The Sun does not have a solid surface like Earth and other rocky planets. The gas that surrounds it is about 250 miles thick, with temperatures up to about 10,000 degrees Fahrenheit (5,500 degrees Celsius), much cooler than the core, but it’s still hot enough to make carbon — like diamond and graphite — not only melt but even boil.
The end of the Solar System
The Sun is now a middle-aged star, it has been around for about 5 billion years and will continue to shine, almost unchanged for another 5 billion. When it runs out of fuel in its core, and fusion will stop. Once this happens, the core will contract under its own gravity, until it becomes denser. These collisions produced much more energy than the hydrogen fusion that powers the Sun today. The excess energy will cause the core to become hotter, the Sun will swell to more than a hundred times its current size and swallow Mercury and Venus. At this stage it will become a red giant. As the Sun expands, the Earth, even if it is not swallowed up, will become lifeless, the oceans will evaporate, and the atmosphere will be blown away.

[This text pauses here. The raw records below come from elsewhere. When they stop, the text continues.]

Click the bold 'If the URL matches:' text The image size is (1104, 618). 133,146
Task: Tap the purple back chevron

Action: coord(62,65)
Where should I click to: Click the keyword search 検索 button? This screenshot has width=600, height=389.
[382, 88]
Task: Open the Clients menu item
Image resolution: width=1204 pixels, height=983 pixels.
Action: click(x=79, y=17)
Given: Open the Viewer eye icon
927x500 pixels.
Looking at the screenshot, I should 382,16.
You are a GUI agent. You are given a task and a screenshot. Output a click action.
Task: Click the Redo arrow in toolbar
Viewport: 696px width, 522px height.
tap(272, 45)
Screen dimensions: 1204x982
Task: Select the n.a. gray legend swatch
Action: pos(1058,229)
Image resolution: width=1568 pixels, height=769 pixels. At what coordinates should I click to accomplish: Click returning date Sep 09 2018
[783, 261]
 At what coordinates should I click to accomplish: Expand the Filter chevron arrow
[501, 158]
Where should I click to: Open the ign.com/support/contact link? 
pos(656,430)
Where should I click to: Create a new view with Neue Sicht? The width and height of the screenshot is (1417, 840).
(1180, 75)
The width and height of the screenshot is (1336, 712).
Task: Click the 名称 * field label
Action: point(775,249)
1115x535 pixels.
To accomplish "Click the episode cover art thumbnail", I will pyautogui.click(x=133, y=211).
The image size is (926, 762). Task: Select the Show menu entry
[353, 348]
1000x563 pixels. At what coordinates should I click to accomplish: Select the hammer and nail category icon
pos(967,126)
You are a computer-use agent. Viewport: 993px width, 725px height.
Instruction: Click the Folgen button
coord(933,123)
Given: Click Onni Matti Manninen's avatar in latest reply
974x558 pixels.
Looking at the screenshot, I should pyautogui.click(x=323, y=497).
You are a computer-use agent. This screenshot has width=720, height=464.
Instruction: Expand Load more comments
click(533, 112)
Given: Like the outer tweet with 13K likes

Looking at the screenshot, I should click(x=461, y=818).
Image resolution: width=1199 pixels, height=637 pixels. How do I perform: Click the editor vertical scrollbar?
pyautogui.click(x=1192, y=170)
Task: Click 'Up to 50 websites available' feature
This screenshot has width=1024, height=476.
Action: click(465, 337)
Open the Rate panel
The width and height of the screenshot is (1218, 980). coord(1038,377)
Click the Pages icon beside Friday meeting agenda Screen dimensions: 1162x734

Meanwhile, the helium-burning reaction will create stronger-than-normal solar winds, which will blow away hydrogen at the surface and form nebulae. The more matter that is carried away from the Sun, the stronger the solar wind will be and blow away most of its matter. At this point, the pressure at the core is not enough to sustain the helium reaction, the Sun will face its own gravity, shrinking a white dwarf and leaving behind a thin layer of glowing dust known as a nebula. This will happen in about 10 billion years.
According to the Universe in a Chestnut Shell and A Brief History of Time by Stephen Hawking.